By: Charlotte Fereday - Updated: 1 Oct 2012 | comments*Discuss
Preschool Computer Toddler Development

Preschool computer use is an area of debate. How do you prepare your child for school without inhibiting their development in other areas? This case study looks at one family and how they introduced their pre-schooler to computing.

An Early Interest

Paul lived in a house with a home computer set up in the living area and which both his parents used regularly to check emails, pay bills and shop online so the computer had always been as much a part of his home environment as the TV. By eighteen months he had become interested in the computer, especially when it was in use.

His parents were concerned that computer use at such a young age might have a negative effect on his development so put him off for a few months longer.

A Toddler Set Up

After doing a little research Paul’s parent’s bought a reconditioned computer especially for Paul (this seems a generous gesture but was largely motivated by wanting to protect their own more expensive computer). They set this up with a special toddler keyboard at a small table with a chair to try to get Paul in the habit of sitting correctly at the computer.

It is widely agreed that poor postural habits developed as children will cause problems in later life.

Little Bursts

Paul loved his computer, and would happily spend long stretches of time playing once a programme had been launched for him. His parents noticed though that after spending time on the computer Paul would be irritable and over excitable. They decided to enforce a time limit of no more than 10 minutes at a time, and no more than three times per day.

Because Paul couldn’t turn on the computer or launch his favourite programmes it was easy to enforce this rule (at least for the foreseeable future).

Part of a Varied Lifestyle

Paul’s parents had been concerned that computing might detract from more social or physical activities so they tried to balance the time spent on the computer with at least an equal amount of time spent outside playing with friends.

As Paul got closer to school age he learned how to turn on the computer and using the mouse could find and launch his favourite programmes. Because the computer was his alone his parents didn’t need to worry about him interfering with important data or inappropriate content. They created short cuts to his games and activities on the desktop so he could become fairly self sufficient.

Going to School

By the time Paul started primary school he had been using a computer for nearly two years and was a confident computer-user. Using special toddler software he had learned the colours, numbers, and basic shapes as well as recognising some simple words. In Paul’s class about half the children had used computers regularly before and the teacher noted that these kids were more confident in picking up new concepts on the computer than the children who had not used them as often

What do Paul’s parents think?

Now a healthy, active four year old, Paul has many interests. His Mum, Annie, is happy with the balance of how Paul’s time is spent and thinks that their slowly but surely approach to introducing him to the computer was a success.
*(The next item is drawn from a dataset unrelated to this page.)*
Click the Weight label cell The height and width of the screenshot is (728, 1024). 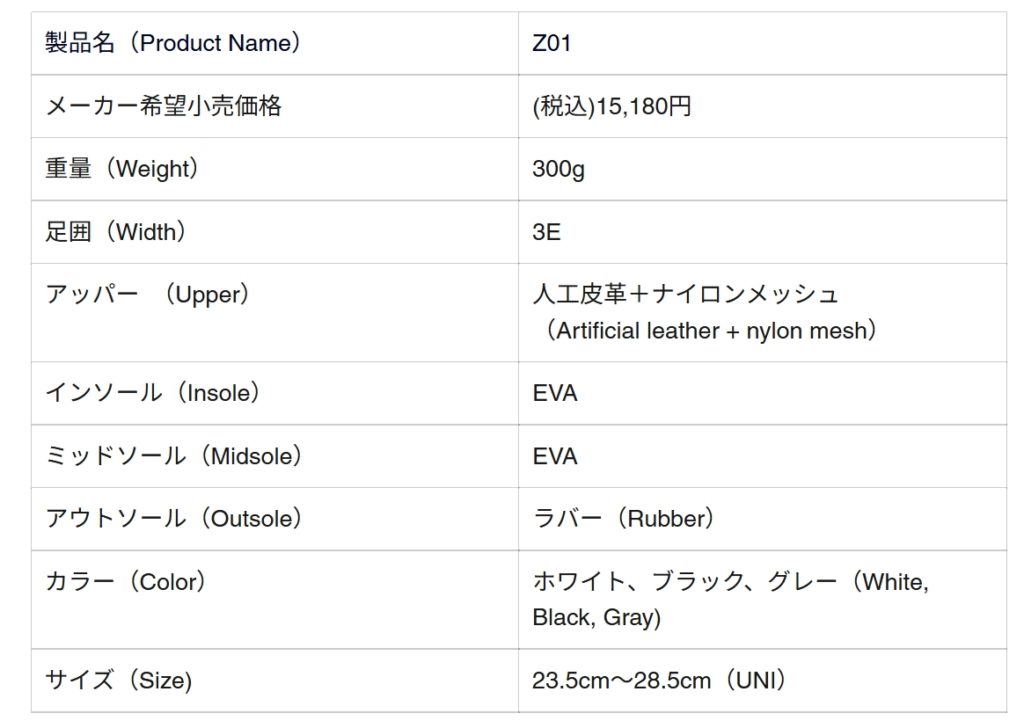click(x=122, y=169)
Annie says, “I can’t speak for other children but Paul responded really well to using the computer, especially once we’d worked out the right time limit for him. His favourite computer activities change depending what he’s into at any given moment. This week it’s all trains, trains, trains! From experience I think that the most worthwhile programmes are the ones that let him learn through exploring. Some of the games and activities were a bit too restrictive – there was a right or a wrong answer – which gets boring pretty quickly because it’s boring to be right all the time, but it’s no fun being wrong! Paul’s favourite activity for a long time was a really simple programme that demonstrated cause and effect and introduced him to colours and sounds and shapes. He loved it.”